Dataset excerpts:
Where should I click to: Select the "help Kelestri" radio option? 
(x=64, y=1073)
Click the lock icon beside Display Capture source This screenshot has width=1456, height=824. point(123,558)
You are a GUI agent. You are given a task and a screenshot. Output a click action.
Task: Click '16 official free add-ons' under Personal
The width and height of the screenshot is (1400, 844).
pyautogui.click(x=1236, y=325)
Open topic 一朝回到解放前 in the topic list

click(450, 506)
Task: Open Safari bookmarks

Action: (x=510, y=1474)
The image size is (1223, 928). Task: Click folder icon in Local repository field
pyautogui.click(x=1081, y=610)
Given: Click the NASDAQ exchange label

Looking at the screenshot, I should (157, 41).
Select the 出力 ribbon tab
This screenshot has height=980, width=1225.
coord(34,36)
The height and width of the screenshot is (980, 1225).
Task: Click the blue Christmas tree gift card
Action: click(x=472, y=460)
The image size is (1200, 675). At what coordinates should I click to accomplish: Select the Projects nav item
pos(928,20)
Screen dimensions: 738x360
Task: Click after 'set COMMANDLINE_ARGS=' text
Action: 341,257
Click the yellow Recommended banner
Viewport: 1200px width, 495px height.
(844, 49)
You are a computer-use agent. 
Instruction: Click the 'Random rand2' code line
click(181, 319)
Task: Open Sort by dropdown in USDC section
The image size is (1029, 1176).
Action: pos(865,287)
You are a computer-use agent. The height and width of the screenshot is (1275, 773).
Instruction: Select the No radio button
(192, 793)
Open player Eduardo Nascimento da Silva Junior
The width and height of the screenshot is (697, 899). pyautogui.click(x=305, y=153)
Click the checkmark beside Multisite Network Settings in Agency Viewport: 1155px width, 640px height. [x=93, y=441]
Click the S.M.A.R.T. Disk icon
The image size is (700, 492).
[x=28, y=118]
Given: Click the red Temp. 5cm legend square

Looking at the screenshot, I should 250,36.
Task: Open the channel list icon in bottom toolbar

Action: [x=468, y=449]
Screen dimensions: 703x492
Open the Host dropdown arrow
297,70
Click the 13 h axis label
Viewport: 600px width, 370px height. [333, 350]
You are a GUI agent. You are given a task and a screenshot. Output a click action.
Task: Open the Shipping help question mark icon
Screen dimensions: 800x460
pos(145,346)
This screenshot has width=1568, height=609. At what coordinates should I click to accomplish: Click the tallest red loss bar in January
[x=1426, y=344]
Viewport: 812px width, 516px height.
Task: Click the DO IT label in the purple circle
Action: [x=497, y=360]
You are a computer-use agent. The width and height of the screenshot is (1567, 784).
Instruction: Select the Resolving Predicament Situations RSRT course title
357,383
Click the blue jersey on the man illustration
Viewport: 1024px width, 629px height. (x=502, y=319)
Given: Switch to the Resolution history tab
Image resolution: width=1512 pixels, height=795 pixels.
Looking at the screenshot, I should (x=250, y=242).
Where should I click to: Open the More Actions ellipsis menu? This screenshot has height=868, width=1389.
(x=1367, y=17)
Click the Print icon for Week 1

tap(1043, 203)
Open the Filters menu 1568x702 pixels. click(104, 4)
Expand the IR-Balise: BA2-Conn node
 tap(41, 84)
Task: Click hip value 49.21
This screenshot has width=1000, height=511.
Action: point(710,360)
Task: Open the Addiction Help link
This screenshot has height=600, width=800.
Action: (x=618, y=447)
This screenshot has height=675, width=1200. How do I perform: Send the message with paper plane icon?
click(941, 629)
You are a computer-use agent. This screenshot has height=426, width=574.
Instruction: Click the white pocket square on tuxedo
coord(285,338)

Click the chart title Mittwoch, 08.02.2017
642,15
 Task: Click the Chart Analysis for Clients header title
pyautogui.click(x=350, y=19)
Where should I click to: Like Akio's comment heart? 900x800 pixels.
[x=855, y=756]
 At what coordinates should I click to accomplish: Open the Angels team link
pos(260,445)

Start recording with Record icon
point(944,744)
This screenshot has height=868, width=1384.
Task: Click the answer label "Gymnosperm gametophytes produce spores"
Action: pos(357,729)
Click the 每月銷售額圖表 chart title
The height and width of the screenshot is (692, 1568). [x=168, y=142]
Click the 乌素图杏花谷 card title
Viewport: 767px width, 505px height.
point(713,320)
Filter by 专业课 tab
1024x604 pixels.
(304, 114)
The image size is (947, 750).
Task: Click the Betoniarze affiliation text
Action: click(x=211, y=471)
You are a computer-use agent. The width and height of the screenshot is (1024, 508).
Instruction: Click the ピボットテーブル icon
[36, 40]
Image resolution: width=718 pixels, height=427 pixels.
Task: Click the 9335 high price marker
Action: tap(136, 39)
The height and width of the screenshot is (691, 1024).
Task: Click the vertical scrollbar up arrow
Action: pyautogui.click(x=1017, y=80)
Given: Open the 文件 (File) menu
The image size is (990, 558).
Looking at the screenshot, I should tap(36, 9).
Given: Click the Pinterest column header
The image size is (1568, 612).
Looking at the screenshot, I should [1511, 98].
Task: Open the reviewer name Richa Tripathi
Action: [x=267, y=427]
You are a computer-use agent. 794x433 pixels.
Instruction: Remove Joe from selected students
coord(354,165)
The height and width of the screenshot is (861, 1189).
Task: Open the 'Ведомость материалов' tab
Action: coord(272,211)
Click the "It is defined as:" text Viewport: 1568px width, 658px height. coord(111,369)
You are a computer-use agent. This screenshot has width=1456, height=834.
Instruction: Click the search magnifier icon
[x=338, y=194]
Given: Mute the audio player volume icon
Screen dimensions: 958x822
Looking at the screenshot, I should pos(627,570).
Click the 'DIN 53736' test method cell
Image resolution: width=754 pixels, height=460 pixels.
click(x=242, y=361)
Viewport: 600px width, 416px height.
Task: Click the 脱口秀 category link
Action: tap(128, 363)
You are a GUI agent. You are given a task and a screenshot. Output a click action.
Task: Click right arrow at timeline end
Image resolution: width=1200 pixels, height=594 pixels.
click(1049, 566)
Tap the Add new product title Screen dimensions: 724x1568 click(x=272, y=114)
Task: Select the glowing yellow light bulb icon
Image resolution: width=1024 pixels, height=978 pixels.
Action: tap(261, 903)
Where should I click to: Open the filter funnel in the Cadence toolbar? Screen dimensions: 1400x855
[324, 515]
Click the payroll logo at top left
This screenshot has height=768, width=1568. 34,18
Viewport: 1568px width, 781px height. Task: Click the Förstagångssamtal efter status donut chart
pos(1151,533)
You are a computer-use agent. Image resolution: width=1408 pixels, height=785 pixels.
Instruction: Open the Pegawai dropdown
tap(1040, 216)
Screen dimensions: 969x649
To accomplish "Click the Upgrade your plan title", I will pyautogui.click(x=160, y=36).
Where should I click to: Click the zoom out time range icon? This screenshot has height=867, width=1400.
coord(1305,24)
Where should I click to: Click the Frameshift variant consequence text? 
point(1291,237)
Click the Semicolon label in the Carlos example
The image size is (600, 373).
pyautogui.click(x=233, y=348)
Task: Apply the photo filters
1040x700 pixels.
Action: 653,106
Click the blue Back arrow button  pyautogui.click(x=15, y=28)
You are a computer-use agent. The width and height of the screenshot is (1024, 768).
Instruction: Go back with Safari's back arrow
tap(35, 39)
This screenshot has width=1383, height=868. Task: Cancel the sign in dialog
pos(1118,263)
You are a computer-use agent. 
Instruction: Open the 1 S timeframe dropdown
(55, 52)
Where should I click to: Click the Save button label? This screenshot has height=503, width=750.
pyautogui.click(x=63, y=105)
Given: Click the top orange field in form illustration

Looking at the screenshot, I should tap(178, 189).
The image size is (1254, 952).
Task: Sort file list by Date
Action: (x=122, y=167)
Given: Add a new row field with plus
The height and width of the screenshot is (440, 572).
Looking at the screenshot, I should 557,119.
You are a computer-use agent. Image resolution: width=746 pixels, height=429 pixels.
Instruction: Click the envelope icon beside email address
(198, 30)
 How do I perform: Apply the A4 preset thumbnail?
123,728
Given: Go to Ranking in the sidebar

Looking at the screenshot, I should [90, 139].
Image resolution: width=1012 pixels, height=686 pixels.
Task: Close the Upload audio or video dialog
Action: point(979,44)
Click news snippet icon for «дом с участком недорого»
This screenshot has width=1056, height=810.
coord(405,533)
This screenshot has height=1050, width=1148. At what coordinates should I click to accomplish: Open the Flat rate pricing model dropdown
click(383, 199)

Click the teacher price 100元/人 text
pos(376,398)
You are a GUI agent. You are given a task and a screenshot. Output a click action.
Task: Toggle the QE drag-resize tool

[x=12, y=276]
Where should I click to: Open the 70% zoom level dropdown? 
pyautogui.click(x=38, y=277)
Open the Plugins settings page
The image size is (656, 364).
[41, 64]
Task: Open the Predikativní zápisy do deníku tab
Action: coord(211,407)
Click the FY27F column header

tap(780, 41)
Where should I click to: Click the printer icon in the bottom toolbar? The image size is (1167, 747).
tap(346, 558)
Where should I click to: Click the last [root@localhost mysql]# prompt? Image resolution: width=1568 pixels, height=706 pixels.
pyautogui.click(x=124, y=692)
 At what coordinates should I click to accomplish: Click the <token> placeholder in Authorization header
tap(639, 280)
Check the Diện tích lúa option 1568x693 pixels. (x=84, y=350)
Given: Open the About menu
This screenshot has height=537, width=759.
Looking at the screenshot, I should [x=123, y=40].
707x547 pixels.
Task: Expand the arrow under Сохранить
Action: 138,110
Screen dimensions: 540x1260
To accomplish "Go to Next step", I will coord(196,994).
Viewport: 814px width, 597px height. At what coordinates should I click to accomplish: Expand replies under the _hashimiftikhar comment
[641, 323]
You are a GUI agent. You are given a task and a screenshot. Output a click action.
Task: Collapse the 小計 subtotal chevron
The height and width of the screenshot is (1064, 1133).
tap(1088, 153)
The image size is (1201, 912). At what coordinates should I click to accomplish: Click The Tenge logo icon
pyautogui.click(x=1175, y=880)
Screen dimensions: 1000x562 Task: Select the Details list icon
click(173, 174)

**Problem details**. The answer should consist of every line above in which "will" appears.

**Exercise response**.
To accomplish "Click the Upgrade your plan title", I will pyautogui.click(x=160, y=36).
To accomplish "Go to Next step", I will coord(196,994).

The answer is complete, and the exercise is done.